The former executive with Afro-American Newspapers in Baltimore, Md., previously taught journalism at Howard University.

Richmond, Va. Mayor Dwight C. Jones remarked that Boone’s passing “really marks an end of a personality who was an integral part of our city.” In his coverage of politics, Rep. Robert C. “Bobby” Scott (D-3rd) said: “Ray never hesitated to hold my feet to the fire on issues important to the Richmond community.”

In 1969 when Richmond annexed 17 square miles of nearby Chesterfield County, many African Americans feared that the move was designed to dilute voting strength in the Black community. Boone and former Virginia Governor Douglas Wilder were principals in pressing for nine separate voting districts of equal number: four White, four Black and one mixed.

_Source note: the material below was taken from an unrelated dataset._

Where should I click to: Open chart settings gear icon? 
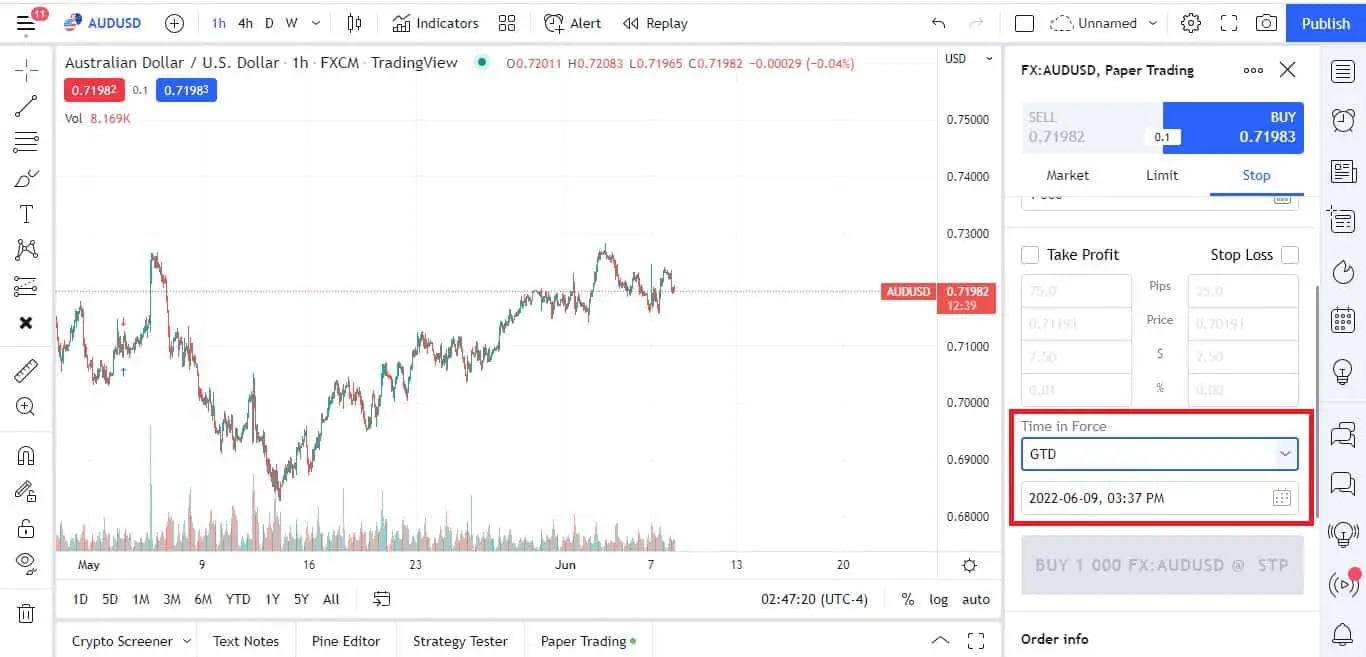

Boone in 1969 participated in a program to train 15 young Black men and women for newspaper careers—a profession that was traditionally denied to them during the Jim Crow years and particularly in the historical capital of the Confederacy. At the time of his death, Boone was chairman of the marketing committee for the Richmond Metropolitan Convention and Visitors Bureau.

Boone is survived by his wife, Jean, son Raymond H. Boone, Jr. and daughter Regina Boone.